__ASSIGNED TASK A__.
In the seminar announcement, rewrite the passage starting with "Modern language models" and going on through "served at scale.", changing "computer architecture researchers" to "systems researchers".
__ASSIGNED TASK B__.
Which room does the seminar announcement list for the talk?
__ASSIGNED TASK C__.
Write the next part of the seminar announcement, following on from its last sentence.

__SOURCE EXTRACT__.
SAFARI Seminar: Skanda Koppula, September 14 2023

Join us for our upcoming SAFARI Seminar:

Speaker: Skanda Koppula, Google DeepMind

Date: Thursday, September 14 2023, 14:00 Zurich time (CEST)
Where: ETZ E9

Title: An Introduction to Multimodal Understanding: Building Models to See, Hear, and Read the World

Modern language models like ChatGPT, Claude, LLAMA, and Bard demonstrate capabilities that are broadly useful, largely powered by improved techniques for scaling data and models. This current generation of models is language-only. What might be required for the next frontier of large-model intelligence: general understanding of any multimodal content? I will talk about the basics of models that handle rich multimodal content, and prior works that attempt to weave together image, text, audio, and video understanding. Finally, I touch on what might be possible opportunities for computer architecture researchers, and the strong synergy between these large models and the underlying hardware, that enables these models to be served at scale.

__RECORD SET__.
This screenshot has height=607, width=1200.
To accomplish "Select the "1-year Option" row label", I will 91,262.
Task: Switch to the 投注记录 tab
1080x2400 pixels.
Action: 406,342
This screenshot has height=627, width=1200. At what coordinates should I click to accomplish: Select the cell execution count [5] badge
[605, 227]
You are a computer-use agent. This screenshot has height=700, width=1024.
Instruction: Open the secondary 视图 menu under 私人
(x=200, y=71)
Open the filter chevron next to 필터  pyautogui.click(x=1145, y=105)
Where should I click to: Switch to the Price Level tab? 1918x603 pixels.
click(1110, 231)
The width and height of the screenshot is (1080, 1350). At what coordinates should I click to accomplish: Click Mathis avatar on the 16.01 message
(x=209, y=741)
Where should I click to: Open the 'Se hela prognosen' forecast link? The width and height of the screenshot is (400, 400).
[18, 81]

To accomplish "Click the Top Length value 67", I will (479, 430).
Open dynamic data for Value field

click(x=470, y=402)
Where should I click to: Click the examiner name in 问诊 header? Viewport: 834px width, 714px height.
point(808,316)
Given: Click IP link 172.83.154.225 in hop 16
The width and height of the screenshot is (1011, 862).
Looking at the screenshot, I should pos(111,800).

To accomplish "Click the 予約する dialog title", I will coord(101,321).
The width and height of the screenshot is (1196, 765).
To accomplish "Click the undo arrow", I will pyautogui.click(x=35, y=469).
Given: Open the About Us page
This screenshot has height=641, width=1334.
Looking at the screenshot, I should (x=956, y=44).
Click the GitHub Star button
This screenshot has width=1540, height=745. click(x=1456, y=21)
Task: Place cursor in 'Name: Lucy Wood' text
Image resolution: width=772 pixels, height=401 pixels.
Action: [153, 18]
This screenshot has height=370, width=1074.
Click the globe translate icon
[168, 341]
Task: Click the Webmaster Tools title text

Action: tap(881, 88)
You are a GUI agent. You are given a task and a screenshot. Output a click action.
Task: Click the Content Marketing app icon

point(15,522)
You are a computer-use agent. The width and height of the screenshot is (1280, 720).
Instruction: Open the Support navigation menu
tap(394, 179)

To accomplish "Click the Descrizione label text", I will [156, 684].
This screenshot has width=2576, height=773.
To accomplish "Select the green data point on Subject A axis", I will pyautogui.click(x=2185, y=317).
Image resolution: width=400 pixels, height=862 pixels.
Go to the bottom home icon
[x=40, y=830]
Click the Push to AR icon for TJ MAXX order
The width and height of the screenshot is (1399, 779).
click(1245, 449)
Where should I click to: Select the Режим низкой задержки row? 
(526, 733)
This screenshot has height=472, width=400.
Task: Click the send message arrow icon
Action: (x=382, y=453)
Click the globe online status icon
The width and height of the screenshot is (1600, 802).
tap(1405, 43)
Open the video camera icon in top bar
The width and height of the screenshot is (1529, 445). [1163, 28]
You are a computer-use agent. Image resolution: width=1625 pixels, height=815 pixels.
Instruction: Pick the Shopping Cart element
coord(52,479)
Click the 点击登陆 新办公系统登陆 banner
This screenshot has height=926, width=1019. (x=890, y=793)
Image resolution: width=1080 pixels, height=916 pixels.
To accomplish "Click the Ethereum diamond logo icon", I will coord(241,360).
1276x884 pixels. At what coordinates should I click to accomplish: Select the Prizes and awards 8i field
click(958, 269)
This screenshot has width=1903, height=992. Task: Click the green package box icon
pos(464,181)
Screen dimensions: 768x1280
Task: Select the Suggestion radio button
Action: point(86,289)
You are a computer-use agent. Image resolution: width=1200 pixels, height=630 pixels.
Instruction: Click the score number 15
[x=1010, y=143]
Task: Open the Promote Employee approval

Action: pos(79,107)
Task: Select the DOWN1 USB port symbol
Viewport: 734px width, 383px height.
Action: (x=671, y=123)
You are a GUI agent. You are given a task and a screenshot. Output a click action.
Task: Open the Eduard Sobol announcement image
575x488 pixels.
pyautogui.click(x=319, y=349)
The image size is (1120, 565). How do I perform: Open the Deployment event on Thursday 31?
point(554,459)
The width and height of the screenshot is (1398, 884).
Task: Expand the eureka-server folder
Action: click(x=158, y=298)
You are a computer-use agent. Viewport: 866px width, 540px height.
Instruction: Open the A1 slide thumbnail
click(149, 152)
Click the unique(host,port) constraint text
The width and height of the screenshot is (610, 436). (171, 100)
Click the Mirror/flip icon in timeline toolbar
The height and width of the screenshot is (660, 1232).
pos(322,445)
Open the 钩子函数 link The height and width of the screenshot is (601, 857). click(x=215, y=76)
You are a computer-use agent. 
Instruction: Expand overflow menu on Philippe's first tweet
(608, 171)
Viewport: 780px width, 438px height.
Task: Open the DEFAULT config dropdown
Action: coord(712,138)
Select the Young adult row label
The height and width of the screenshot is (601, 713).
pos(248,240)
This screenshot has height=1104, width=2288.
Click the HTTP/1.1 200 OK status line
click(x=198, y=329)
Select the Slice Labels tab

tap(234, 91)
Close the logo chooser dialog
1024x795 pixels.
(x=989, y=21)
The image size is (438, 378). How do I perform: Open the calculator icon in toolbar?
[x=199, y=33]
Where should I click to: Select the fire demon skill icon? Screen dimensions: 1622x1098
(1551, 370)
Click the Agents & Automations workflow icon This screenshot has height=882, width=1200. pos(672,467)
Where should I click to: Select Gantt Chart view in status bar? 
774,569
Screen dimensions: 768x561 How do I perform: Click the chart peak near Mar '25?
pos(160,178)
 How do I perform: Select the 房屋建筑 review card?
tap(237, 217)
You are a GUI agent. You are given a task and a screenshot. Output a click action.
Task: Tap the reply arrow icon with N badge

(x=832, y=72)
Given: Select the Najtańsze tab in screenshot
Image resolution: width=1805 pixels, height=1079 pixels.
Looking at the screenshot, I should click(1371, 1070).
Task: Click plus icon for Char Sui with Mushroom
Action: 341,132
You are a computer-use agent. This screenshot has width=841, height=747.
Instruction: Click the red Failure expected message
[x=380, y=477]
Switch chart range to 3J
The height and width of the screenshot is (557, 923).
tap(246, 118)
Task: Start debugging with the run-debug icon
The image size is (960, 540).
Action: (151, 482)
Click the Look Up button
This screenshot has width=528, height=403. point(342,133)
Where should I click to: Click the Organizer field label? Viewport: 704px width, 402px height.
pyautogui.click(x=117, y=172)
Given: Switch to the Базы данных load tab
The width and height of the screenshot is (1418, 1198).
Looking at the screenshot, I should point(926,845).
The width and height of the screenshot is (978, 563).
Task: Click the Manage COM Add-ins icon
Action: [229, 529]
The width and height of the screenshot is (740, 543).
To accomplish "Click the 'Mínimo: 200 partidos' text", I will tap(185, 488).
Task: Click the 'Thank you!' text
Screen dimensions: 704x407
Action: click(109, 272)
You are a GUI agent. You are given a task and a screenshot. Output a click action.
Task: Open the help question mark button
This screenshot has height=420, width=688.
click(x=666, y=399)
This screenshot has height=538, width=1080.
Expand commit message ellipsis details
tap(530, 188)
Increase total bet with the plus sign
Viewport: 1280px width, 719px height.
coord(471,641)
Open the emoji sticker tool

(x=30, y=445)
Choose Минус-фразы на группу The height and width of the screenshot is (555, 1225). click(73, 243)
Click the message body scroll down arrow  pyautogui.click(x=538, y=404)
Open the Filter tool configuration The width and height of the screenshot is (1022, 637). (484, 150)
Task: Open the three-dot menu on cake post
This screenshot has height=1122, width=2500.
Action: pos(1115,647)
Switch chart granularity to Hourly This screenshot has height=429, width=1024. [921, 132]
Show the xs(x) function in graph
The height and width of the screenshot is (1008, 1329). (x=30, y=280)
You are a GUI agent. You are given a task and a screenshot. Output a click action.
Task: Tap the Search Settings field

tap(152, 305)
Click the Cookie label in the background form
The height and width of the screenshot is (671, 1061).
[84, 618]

__ANSWER SPACE A__.
Modern language models like ChatGPT, Claude, LLAMA, and Bard demonstrate capabilities that are broadly useful, largely powered by improved techniques for scaling data and models. This current generation of models is language-only. What might be required for the next frontier of large-model intelligence: general understanding of any multimodal content? I will talk about the basics of models that handle rich multimodal content, and prior works that attempt to weave together image, text, audio, and video understanding. Finally, I touch on what might be possible opportunities for systems researchers, and the strong synergy between these large models and the underlying hardware, that enables these models to be served at scale.

__ANSWER SPACE B__.
ETZ E9

__ANSWER SPACE C__.
Speaker Bio:
Skanda Koppula is a research engineer and technical team lead at Google DeepMind. He is broadly interested in multimodal learning (focusing on video, images, and language understanding), and previously has worked on topics in computer architecture and security. Previously, he worked with SAFARI and Professor Onur Mutlu at ETH Zürich, and studied at MIT, obtaining his BS/MEng.